2. We have also gathered plenty of objective evidence for the above-mentioned unilateral exaggerated inflammatory response in acute CRPS. There are unilateral increased inflammatory cytokines in suction blisters, there is unilateral increased bone metabolism in scintigraphy, and very recently, we could directly demonstrate an overproduction of cytokines in keratinocytes from the affected limb, a proliferation of these keratinocytes, and an increased number of mast cells in the skin—in acute CRPS of 3 months duration or less. In chronic CRPS (up to 8 yr duration), the findings were just the opposite, for example, reduced epidermal thickness.⁴ 

3. Any inflammation has a neurogenic component. The inflammatory mediators sensitize the abundant but physiologically insensitive (chemo-) peptidergic nociceptors, which then respond to physiological stimuli (mechanical and thermal) by the release of neuropeptides. These neuropeptides augment the visible signs of inflammation in acute CRPS: edema, vasodilation, hair growth, but also sweating.⁵  Neuropeptide release after stimulation is unilaterally and indicated by worsening of the inflammatory symptoms on the affected side,⁶  but the biological activity of the released neuropeptides may be bilaterally increased because of hampered inactivation, for example, by drugs. The neuropeptides themselves do not seem to be very important for pain or nociceptor sensitization, rather are a surrogate of nociceptor activation and contribute to tissue repair, as intradermal application of neuropeptides does not cause any sensation.⁷  In chronic CRPS when inflammatory signs have subsided, epidermal fiber loss has been directly observed⁸  indicating ongoing localized peripheral pathology. This fiber loss might contribute to the atrophic changes of the skin as reported above. However, its contribution to the other signs of chronic CRPS is undetermined.

There are a number of ways peripheral changes can develop into something that we call centralized in CRPS, but in fact may not involve changes within the central nervous system as a driving force. Bilateral central nociceptive sensitization (as defined by quantitative sensory testing hyperalgesia) has been described in various pain diseases, for example, in whiplash patients, in radicular and nonradicular lower back pain,⁹  and in fibromyalgia. In particular, fibromyalgia is a very good example that these ostensibly central findings are not necessarily specific to central nervous system mechanisms. A significant proportion of these patients had peripheral small-fiber pathology.¹⁰  The inflammatory mediators and neuropeptides in localized CRPS (shown also for migraine) spill over from the local release site into the circulation, which might cause spinal sensitization such as mechanical hyperalgesia.¹¹  From focal brain damage, we know that the exposure of neuronal tissue to the circulation could lead to autoimmune encephalopathies. In posttraumatic CRPS (local damage to the peripheral nervous system), we found autoantibodies to sympathetic structures in the serum,¹²  which may have systemic effects. In all of these cases, it is the periphery that drives the central symptoms.

We have written this controversial comment to encourage all CRPS researchers, ourselves included, to move a step forward. We should leave behind categorizations that lump together too many pathophysiologies and bring too much variation into scientific studies—we must be more specific. Headache researchers and the headache classification (which is to some extend arbitrary but very useful for research) should be paragons. In clinical practice, however, complexity is the rule. Terkelsen et al. must be thanked for adding another piece to this complex puzzle—a generalized central piece.

####

> Task list:
(a) Which visible signs of inflammation in acute CRPS does the CRPS passage say neuropeptides augment?
(b) Can you retype the CRPS passage from "We have written" to "generalized central piece."?
Rely only on the CRPS passage for these answers.

> Dataset excerpt:
####

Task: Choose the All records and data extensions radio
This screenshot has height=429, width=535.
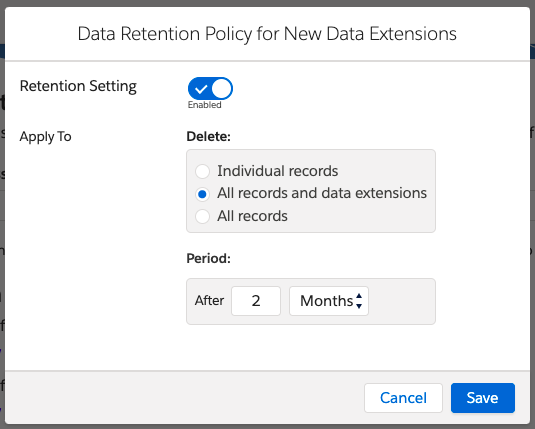Action: pyautogui.click(x=202, y=194)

####

> Replies:
(a) Edema, vasodilation, hair growth, and sweating.

(b)
We have written this controversial comment to encourage all CRPS researchers, ourselves included, to move a step forward. We should leave behind categorizations that lump together too many pathophysiologies and bring too much variation into scientific studies—we must be more specific. Headache researchers and the headache classification (which is to some extend arbitrary but very useful for research) should be paragons. In clinical practice, however, complexity is the rule. Terkelsen et al. must be thanked for adding another piece to this complex puzzle—a generalized central piece.